- Developer: TreeFortress Games
- Publishers: TreeFortress Games Loot Interactive (PS4, XBO)
- Designer: Shawn Blais
- Platforms: Linux; OS X; PlayStation 4; Windows; Xbox One;
- Release: Linux, OS X, Windows; April 22, 2015; Xbox One; April 29, 2016; PlayStation 4; June 28, 2017;
- Genre: Platformer

= JumpJet Rex =

2015 video game

JumpJet Rex is a 2D platform game developed and published by TreeFortress Games. The game was released for Windows, OS X and Linux in April 2015. An Xbox One version was later released in April 2016 with a PlayStation 4 release following in June 2017.

==Gameplay==
JumpJet Rex is a 2D platform game, in which players control the eponymous character, a space-exploring tyrannosaurus equipped with jet-propelled boots. Rex's jet boots give him the ability to hover, dash and boost.

==Development and release==
Developed by TreeFortress Games, JumpJet Rex original began as a project for a game jam in 2014. The game takes inspiration from classic platform titles of the 8-bit and 16-bit eras, such as Mega Man and Sonic the Hedgehog.
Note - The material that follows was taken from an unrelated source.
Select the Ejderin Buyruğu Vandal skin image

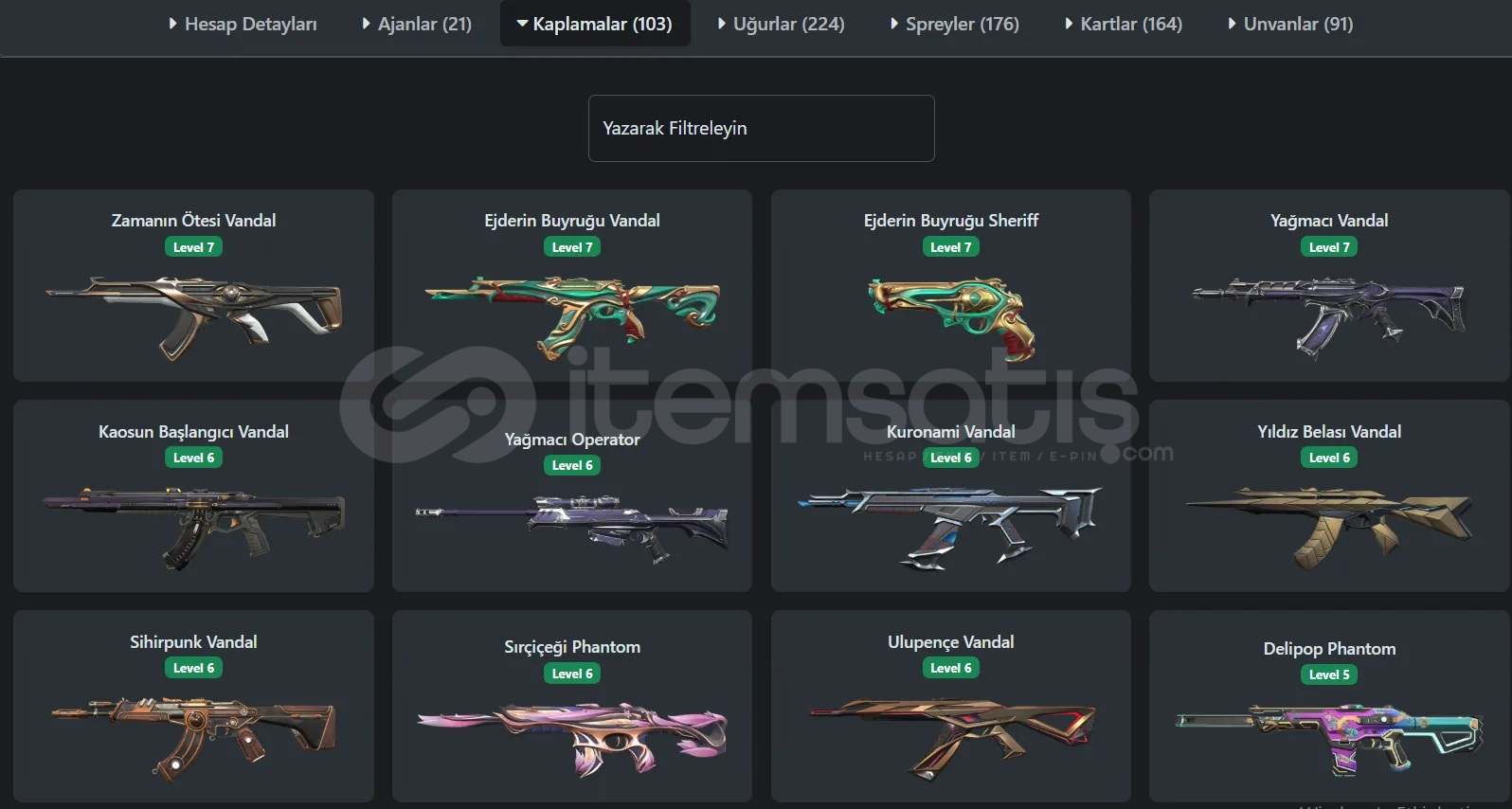tap(572, 318)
An in-development version of the game was released commercially through Steam Early Access for Linux, OS X, and Windows on January 14, 2015. The early access release featured the first dozen levels of the game. The game exited the early access phase and received an official release for PC platforms on April 22, 2015. The game was later released on the Xbox One video game console on April 29, 2016.

==Reception==
JumpJet Rex received a "generally favourable" reception from critics, with aggregate review website Metacritic assigning a score of 76 out of 100 based on 11 reviews.